In the present study, we investigated the potential of using smooth pursuit eye movements (SPEM) to distinguish individuals with varying levels of cognitive impairment from healthy controls. Our goal was to design a simple language independent task that encouraged participants to move their eyes as naturally as possible while following a moving object.

Our findings support previous research suggesting that SPEM performance is sensitive to cognitive decline [5,9]. In particular, we found that the mean squared error between the stimulus and the subject’s gaze was significantly higher in individuals with cognitive impairment, especially during fast horizontal and slow vertical motion. These findings are consistent with prior studies that have demonstrated impairments in pursuit gain, increased saccadic intrusions, and delayed initiation in individuals with MCI [9] and AD [10].

To better illustrate these differences, we present examples of eye movement traces from two participants during these tasks. Figure 6a,b show the trace of a healthy control, while Figure 6c,d show the trace of an individual with possible Alzheimer’s disease (AD).

Comparing the two traces, it is clear that the individual with AD had more difficulties tracking the stimulus accurately. This was especially noticeable in the fast horizontal task (Figure 6c), where the subject struggled to follow the object across the screen. In the slow vertical task (Figure 6d), the trace suggests that the participant tried to predict the stimulus’s position and “jumped” with their gaze ahead, rather than smoothly following its path. On the other hand, the healthy subject was mostly able to follow the stimulus smoothly in both tasks (Figure 6a,b). Of course, these are just two typical examples of the eye movement traces we recorded.

Although we found consistent statistical differences between the groups in most of the pursuit tasks (see Figure 3), the overlap in how the results were spread out (see Figure 5b) suggests that SPEM alone might not be enough to clearly tell individuals apart for clinical use. Still, our model built using the logistic regression algorithm shows some promise. The model reached an AUC of 0.675, which is not high enough for diagnosis on its own, but it is a good starting point given how simple and non-invasive the SPEM task is. The ROC curve showed that the model could pick up some cases of cognitive impairment with few false positives, which means it could be useful as part of a wider screening approach.

Another interesting finding is that the pursuit accuracy worsened as the level of cognitive impairment increased. We saw this gradual change from HC, to borderline cases, to MCI, and to possible AD (see Figure 4). This suggests that SPEM might not only help with identifying cognitive problems, but could also be useful for tracking how the condition progresses or for spotting people at higher risk.

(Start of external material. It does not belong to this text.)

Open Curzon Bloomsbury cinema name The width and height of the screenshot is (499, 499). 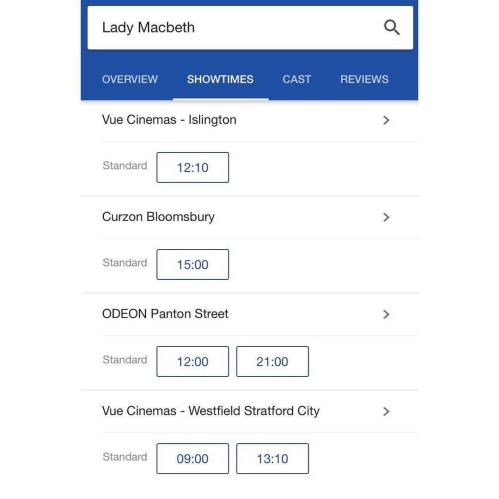point(158,217)
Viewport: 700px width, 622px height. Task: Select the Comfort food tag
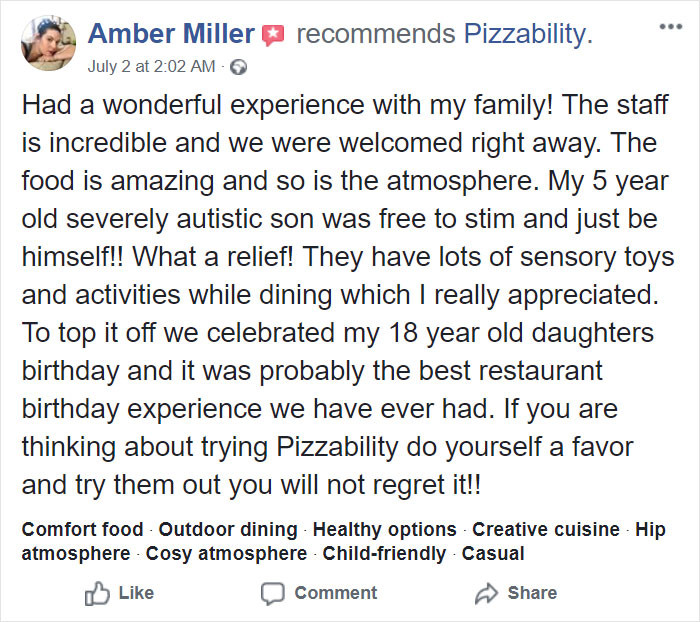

The groups in our study were not age matched. However, the main goal here was to see whether eye-tracking during smooth pursuit tasks could pick up eye movement changes in people with cognitive decline compared to those without it, regardless of age. The study participants were recruited randomly and consecutively, which means we ended up with some age differences—something that was expected, since cognitive decline tends to occur more with age.

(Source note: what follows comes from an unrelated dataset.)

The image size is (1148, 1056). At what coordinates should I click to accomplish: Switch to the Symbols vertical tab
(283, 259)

The machine learning results were modest, which indicates that analysing only the SPEM would not be enough to effectively differentiate CI subjects from HC. However, it shows promise in being one of the possible tasks in a battery of different neuro-psychological tasks that could be performed using the eye gaze, like reading [12,22]. In addition, our sample size was fairly small, and because the study was only conducted at one point in time, we cannot say much about how SPEM performance might change over time.

In future iterations of this work, we plan to explore methods for increasing the cognitive load of the smooth pursuit task while retaining the minimalistic design that underpins its feasibility and accessibility. One promising direction is inspired by the dual-task study presented by Kaye et al. [5], in which participants performed simple arithmetic tasks (solving visually or auditorily presented simple equations) while tracking a moving target. Their results suggest that adding such cognitive demands can increase the task’s sensitivity to early-stage impairment, particularly in domains related to working memory and attention. Therefore, incorporating additional cognitive load into the task may improve its ability to detect cognitive impairment at earlier stages.

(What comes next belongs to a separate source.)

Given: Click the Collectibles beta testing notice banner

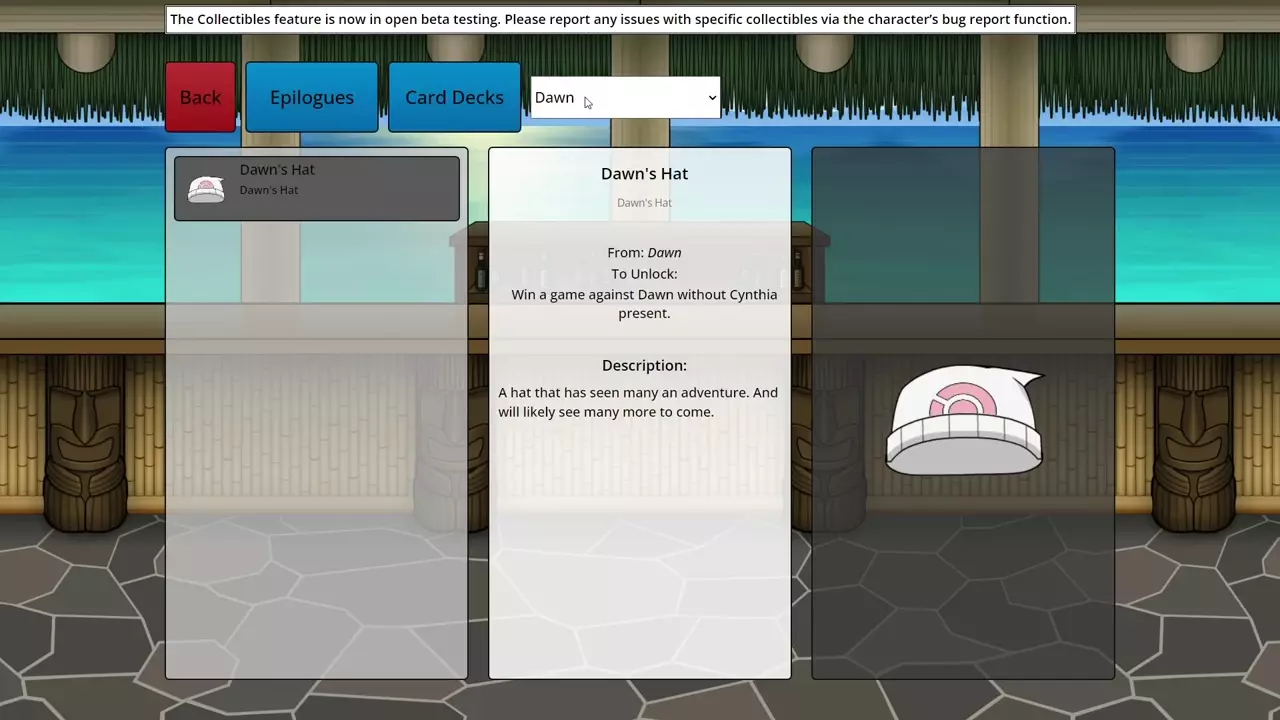Looking at the screenshot, I should [620, 19].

Inspired by this, we are considering augmenting the current paradigm with nonverbal cognitive load conditions—such as mental arithmetic or pattern recognition tasks—delivered visually and without requiring verbal or manual responses. This would preserve the low-burden contact-free nature of our method while potentially increasing its sensitivity. Importantly, such modifications would be designed to avoid additional stimulus modalities (e.g., auditory input), which may not be feasible in all settings.

Additionally, while our current work focused solely on smooth pursuit, future implementations may incorporate additional simple tasks that could be completed in a single session without excessively increasing the burden. Prior work by Oyama et al. [19] showed that including multiple gaze-based tests targeting various cognitive domains yielded higher classification performance.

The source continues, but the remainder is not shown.